# WORK INSTRUCTIONS
1. In the hayfever passage, what share of the UK population suffered from hayfever in the 1960s?
2. Continue the passage on hayfever from its last sentence.

# GIVEN PASSAGE
|---|
Dr Jack A T Edmonds MB BS FRCGP

Private General Practitioner

Your Health in Our Hands

120 Harley Street

Phone: 020 7935 5050
Fax: 020 7935 3888
Email: enquiry@drjackedmonds.co.uk


Alas for those who do suffer the season is under way and will cause misery for the many hayfever sufferers which is estimated to affect 1 in 4 people in the UK.  What can you do in preparation and perhaps prevention or, at the very least, keep the suffering to a minimum?   In the 1960s around 8% of the UK population suffered compared to around 25-30% nowadays.    That’s  a substantial increase.   When an allergic reaction happens the body makes antibodies in response to pollen created by grass, trees, spores or weeds which in turn makes a chemical called histamine in the nose, eyes and airways which results in inflammation and irritation.
|---|
# DATASET EXCERPT

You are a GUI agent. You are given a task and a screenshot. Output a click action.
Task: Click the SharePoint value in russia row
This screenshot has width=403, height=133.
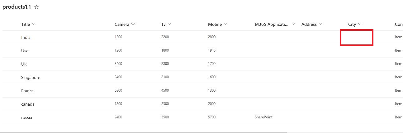tap(263, 117)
|---|
# SET OF ANSWERS
1. Around 8% of the UK population.

2.
It is suggested that it is important to start taking long acting (one a day antihistamines every day for at least 2 weeks prior to your pollen season beginning.   There are other useful tips to ease the symptoms and they are: avoid going outdoors early morning and evening when pollen counts are at their highest; wear wrap-around sunglasses; keep house and car windows closed;  avoid drying washing outside; try applying Vaseline to the rim of each nostril to act as a barrier to the pollen and if you have a pet do not let them get too close to your face as pollen trapped in their fur may affect you.

The highest incidence of allergies (approx. 50-80% of cases) are attributed to grass pollen between late May and end July followed by trees over a peak period between February to mid July and for weeds between June-early August.  Drinking water may help to wash the pollen through the system and using local honey may assist with easing symptoms except if you are allergic to grass.  If you are interested in knowing the levels of pollen in your area try searching ‘pollen forecast’ at metoffice.gov.uk for a five day indicator.